Berger-Stein Regatta begins with a rainy round trip from Marina del Rey to Malibu

By Julia Michelle Dawson

Steve Davis’ “Vela” (left) and Jim Puckett’s “Amazing Grace” make their runs toward the Malibu mark | Photos by Tami Rae (

How long does it take to drive to Topanga Beach in Malibu from Marina del Rey?

At midnight, 21 minutes. (On a Saturday afternoon in summer, don’t even consider it!)

How long does it take to sail there and back in January?

As much as five hours, 15 minutes and 35 seconds. At least that’s how long some sailors endured competing in the cold rain last Saturday for the first of five races in the Del Rey Yacht Club’s annual Berger-Stein Regatta.

I know what you’re thinking. Why? Why Julia? Why tolerate this? Why not cancel the race, sit by the fireplace, break out the rum, slap a patch on your eye and pretend to be a pirate? Yes, that sounds much more civilized, but in the spirit of ocean racing very few races are canceled — and definitely not for a little rain. It’s part of this adventurous sport. As California Yacht Club Race Committee Chair Rory Mach tells me, “sailing is a sport that occupies an overactive mind.”

The Berger-Stein isn’t just some little local regatta. Sailors came from yacht clubs throughout Southern California, and races continue in March and May before culminating in June with a Saturday race to Cat Harbor and a Sunday race back to the marina. Among the 71 watercraft that started the race just outside the Marina del Rey breakwater were some of the West Coast’s most amazing big boats, including Roy Disney’s 70-foot “Pyewachet,” Jay Steinbeck’s “Margaritaville 1.5,” John McEntire’s “Encore” and Robert Lane’s “Medicine Man.”

Rick Ruskin is the event chair for the race sponsored by the Del Rey Yacht Club. Bill Stump of the California Yacht Club was the PRO (Principal Race Officer), and orchestrated the race from the committee boat at the start line and the finish at the south end of the break-water entrance.

In this regatta, there are generally two types of boats that participate: “cruisers” and “racers.” Cruisers are your rich uncle’s idea of yachting: state-rooms, refrigerators, bathrooms, microwaves and plenty of fancy storage spaces for booze (plus the bilge space, of course). Racers have lean hulls functionally used for storing sails and lines and maybe an ice chest, but not a bathroom or champagne glass to be found.

In each class, boats of many manufacturers are represented. A French Beneteau boat will be heeling over next to a classic California Catalina cruiser. To even the playing field there’s a complicated handicap system called PHRF: Performance Handicap Racing Fleet. (Sounds like an acronym created by a committee of overactive minds.) This system functions best for the losers at the bar after the regatta who can boldly claim they would have won … if only their handicap rating were fair.

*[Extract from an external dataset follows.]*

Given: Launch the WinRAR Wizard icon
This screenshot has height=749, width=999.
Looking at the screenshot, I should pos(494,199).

The PHRF ratings system is the reason elapsed time does not necessarily correspond with the winning place — it’s not just another one of my typos. The perfect example of such inconsistency is the 55-foot Beneteau “Ruby d’Eau.” Ruby was first across the start line in the Cruising A Class. Her big red spinnaker was first around the weather mark in Malibu, and she crossed the finish line first. End result: correcting to fourth. Line Honors are great but it’s not always the biggest fastest boat that makes it to the winner’s podium.

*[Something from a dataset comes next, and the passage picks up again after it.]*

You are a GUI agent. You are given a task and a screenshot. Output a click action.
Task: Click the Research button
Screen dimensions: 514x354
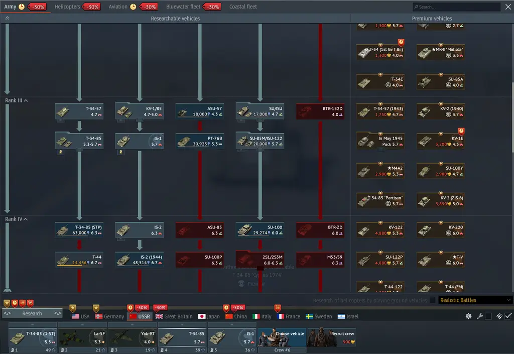pyautogui.click(x=32, y=313)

OCEAN RACING 101: “A Start Line in the Water?”

How on earth (or on the water) does a race start when it is impossible to paint a start line on the ocean?

There is an imaginary line between a buoy and the race committee boat. For the five minutes before the start of the race, competitors jockey for position by sailing back and forth behind the start line as a timer on the boat shouts out the decreasing seconds. The objective is to cross the line at the exact second the horn blasts from the race committee boat. Yachts literally come within inches of each other.

The exception to this start tactic is the “Vanderbilt,” in which a boat sails back and forth across the line at an angle to the line when everyone else is going parallel — crazy! No one knows if Vanderbilt invented the tactic because he thought it was brilliant, figured with his big boat he could just intimidate his smaller rivals, or was just plain out of his mind. Needless to say, the beginning of a race can be extremely dangerous and potentially enriching for your local yacht repairperson.